[gmx-users] Very large Max Force [Energy minimisation] in water with ions

Erik Marklund erik.marklund at chem.ox.ac.uk
Thu Nov 6 12:36:05 CET 2014

Dear Kester,

The potential energy is highly positive in the first case and the force is enormous in the second case, so no wonder that they blow up. How did you prepare these systems?

Kind regards,

Erik Marklund, PhD
Postdoctoral Research Fellow, Fulford JRF

Department of Chemistry
Physical & Theoretical Chemistry Laboratory
University of Oxford
South Parks Road

On 6 Nov 2014, at 04:31, Kester Wong <Kester2014 at ibs.re.kr<mailto:Kester2014 at ibs.re.kr>> wrote:

Dear all,

I have been trying to energy minimise ~1980 water (tips3p) molecules with 20 OH- anions (with virtual sites and dummy atoms) and 20 Na+ cations, however, I always ended up getting a very large Max Force.

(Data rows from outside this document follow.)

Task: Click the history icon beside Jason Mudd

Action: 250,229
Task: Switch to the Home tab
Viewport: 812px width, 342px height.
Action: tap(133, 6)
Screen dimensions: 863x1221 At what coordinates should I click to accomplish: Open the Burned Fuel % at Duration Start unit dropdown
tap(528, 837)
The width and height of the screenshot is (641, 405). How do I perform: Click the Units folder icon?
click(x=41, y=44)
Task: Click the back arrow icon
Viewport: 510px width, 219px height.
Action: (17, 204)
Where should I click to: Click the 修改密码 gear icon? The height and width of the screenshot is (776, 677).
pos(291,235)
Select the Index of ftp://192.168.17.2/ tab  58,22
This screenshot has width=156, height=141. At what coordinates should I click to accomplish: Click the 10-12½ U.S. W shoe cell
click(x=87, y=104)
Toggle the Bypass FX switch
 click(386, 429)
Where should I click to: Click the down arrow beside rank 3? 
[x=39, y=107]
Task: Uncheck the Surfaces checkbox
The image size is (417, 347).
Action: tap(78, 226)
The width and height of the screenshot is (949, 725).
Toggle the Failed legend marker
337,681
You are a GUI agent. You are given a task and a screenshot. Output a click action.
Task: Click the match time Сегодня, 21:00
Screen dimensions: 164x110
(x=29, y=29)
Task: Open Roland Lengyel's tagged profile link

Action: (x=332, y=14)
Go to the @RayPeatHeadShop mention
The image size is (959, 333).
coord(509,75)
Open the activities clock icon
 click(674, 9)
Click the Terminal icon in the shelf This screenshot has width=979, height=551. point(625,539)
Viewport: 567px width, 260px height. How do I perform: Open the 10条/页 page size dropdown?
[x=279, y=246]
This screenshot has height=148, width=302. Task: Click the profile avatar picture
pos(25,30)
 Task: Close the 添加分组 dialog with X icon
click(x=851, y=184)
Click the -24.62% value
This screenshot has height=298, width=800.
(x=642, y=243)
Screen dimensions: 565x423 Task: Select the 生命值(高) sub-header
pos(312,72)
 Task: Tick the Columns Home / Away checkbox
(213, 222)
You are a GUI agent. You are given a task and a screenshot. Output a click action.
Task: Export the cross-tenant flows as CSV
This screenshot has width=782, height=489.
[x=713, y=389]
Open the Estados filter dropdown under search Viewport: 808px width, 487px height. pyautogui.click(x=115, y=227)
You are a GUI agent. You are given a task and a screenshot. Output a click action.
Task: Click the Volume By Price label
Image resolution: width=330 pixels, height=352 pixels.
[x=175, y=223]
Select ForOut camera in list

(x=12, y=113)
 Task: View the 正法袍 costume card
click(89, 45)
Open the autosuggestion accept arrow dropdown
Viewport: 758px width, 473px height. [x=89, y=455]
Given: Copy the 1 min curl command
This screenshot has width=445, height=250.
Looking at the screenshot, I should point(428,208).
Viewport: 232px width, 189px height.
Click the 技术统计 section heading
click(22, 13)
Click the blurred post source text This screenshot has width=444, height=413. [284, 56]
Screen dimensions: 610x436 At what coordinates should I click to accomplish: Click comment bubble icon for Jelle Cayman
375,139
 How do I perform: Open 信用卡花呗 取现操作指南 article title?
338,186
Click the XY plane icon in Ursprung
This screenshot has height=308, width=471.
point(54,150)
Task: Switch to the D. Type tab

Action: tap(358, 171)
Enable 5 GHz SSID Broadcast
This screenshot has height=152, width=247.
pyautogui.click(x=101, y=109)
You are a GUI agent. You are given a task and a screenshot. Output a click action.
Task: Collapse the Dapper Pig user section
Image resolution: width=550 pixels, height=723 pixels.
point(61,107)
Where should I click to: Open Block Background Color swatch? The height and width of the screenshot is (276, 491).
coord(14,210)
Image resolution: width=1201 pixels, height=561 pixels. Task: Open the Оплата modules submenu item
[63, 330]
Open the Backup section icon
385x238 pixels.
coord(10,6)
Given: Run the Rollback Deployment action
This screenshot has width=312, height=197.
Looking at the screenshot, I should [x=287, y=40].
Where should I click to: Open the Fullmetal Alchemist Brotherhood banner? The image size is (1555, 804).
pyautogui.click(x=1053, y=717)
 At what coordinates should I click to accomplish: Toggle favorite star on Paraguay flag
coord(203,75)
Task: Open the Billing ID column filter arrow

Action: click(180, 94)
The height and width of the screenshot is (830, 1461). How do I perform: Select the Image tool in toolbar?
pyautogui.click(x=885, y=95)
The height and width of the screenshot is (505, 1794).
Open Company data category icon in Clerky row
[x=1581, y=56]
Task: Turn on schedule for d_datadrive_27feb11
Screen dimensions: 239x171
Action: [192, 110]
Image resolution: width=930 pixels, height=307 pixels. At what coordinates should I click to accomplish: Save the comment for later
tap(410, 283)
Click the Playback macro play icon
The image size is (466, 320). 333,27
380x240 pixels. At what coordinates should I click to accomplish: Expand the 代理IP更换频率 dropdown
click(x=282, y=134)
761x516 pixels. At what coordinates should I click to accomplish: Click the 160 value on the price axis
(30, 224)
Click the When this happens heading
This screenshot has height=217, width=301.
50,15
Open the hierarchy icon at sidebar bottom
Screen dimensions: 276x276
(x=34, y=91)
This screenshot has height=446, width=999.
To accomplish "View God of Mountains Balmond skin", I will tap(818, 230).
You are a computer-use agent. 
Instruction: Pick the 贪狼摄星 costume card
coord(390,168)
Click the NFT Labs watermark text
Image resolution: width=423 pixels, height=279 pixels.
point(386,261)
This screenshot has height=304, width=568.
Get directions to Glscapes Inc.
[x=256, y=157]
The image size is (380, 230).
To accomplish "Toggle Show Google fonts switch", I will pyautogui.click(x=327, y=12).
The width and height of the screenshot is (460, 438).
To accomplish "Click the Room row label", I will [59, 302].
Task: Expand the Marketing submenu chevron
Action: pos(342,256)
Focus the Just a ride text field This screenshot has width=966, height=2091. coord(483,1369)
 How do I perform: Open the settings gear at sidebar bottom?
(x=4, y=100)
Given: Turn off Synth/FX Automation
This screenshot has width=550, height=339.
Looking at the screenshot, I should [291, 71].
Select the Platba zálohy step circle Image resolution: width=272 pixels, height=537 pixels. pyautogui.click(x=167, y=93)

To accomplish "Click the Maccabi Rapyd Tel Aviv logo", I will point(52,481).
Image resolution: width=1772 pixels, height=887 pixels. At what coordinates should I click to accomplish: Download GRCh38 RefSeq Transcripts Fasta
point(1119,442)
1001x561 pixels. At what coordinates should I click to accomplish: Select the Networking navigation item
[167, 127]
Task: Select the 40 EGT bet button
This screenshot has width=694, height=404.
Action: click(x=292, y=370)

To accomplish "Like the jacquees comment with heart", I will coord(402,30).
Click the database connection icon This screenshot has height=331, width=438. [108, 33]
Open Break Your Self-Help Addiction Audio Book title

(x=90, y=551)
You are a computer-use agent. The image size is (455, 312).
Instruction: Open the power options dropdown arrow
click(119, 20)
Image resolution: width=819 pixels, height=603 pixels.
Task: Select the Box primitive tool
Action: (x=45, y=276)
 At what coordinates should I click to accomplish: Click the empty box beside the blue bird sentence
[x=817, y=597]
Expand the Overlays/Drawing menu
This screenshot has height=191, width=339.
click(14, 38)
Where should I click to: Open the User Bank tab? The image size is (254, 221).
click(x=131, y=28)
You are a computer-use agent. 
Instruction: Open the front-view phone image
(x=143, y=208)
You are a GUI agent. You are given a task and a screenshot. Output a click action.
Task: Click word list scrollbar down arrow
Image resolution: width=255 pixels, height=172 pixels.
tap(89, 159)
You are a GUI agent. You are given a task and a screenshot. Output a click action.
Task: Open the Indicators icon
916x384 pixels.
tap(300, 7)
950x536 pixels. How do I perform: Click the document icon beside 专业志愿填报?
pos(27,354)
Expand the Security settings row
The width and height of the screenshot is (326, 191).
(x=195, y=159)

Using emtol = 1000 and emstep = 0.0001, I get:

Potential Energy  =  3.79607808453231e+09
Maximum force     =  9.86741557582003e+02 on atom 42394
Norm of force     =  2.38846729392462e+01

Using emtol = 700 and emstep = 0.0001, I get:

Potential Energy  = -6.43566327273198e+13
Maximum force     =  9.24568347101016e+25 on atom 42262
Norm of force     =  5.74744822148669e+23

As expected, both structures blew up during NVT equilibration.

Could this be due to the arrangement of the ions? I tried separating the anions and cations in two boxes (placed on top of the water droplet), but that also yield a very large Max Force.

FYI, the water droplet on graphene was equilibrated for 20ns.
Any input is greatly appreciated. Thanks.